Other times the power transfer is much more observable. In the case of the PATRIOT Act, as the United States was grieving deeply over the instantaneous loss of thousands of civilians at the hands of terrorists, we as citizens were willing to tolerate this Act and all the intrusions it meant in order to feel safer and more secure. Initially we were told it was just emergency provisions, as it was set to expire three years later.

Even though it was written with an expiration date, the emergency powers granted by the Act have not gone away. Congress has extended the Act multiple times, as recently as February 8, 2011 by the oversight of President Barack Obama.

Why has there been no public outcry? The short answer is that we’ve been living with infringed civil liberties for enough time that it wasn’t even news. This is our boiling frog.

Freedom vs. Security

A financial author and investment expert named Robert Kiyosaki confronted a simple human emotion and illustrated it with jobs. Freedom is what most Americans claim to cherish to their core. Safety and security are basic human needs and the drive to achieve security is very strong26. However, to Kiyosaki, freedom and security are opposing ideals.

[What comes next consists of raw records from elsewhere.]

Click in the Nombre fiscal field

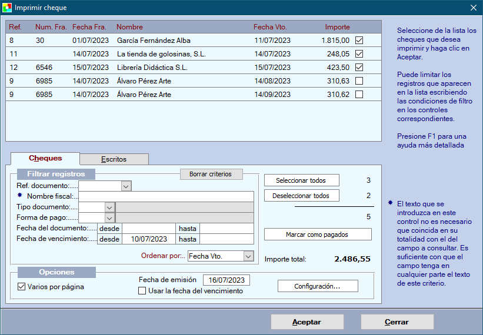pos(166,196)
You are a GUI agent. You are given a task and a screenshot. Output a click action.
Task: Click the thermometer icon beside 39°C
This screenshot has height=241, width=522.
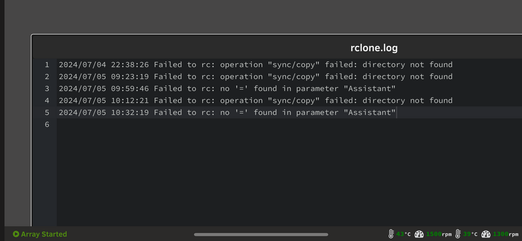458,234
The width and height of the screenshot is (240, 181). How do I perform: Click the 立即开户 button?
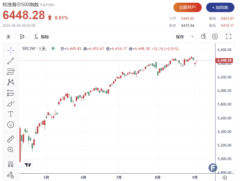click(187, 7)
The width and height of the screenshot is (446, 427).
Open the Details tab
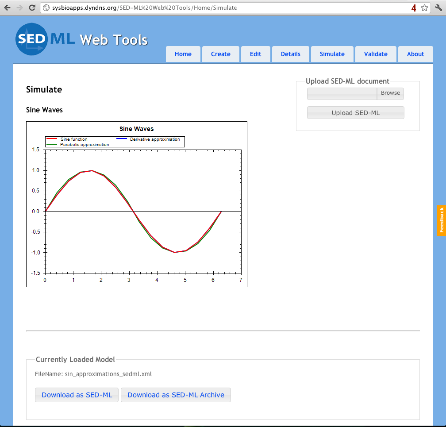pyautogui.click(x=290, y=54)
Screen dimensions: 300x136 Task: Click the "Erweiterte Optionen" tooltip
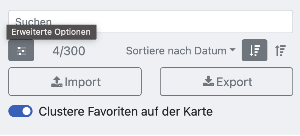pyautogui.click(x=51, y=32)
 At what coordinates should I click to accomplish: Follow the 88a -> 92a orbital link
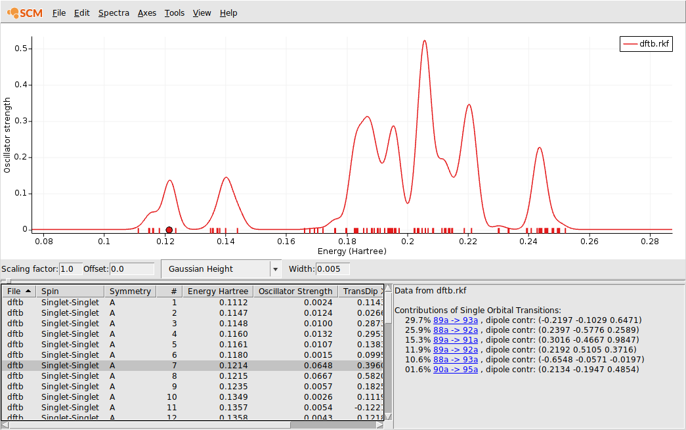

One of the most secure jobs one can think of in America would be government service — more specifically, military service. Once out of basic training, a new member of the military cannot quit. It is a steady paycheck, for the period of enlistment, guaranteed. However, the security of this employment means giving up a number of freedoms (ironically, to protect the freedoms of others). A soldier cannot choose where he or she lives, what job he or she is assigned, when he or she deploys, or how much he or she makes. Security of employment, therefore, comes with a sacrifice of freedoms.

Freedom of employment, namely self-employment, comes with a complete lack of security. Personal income has infinite potential, there are no set work hours, and one has as many vacation days as one wants. However, there are no guarantees in business-ownership. There is no safety net; no security of income.

The desire for freedom directly opposes security. It is much the same for citizens of free and democratic societies. The level of desired security always comes at the price of freedom. The number of freedoms that we, as American citizens, are willing to sacrifice in the name of security is a tough balancing act. However, once a society loses any freedom by relinquishing it to the power of the federal government, that freedom is rarely, if ever, returned.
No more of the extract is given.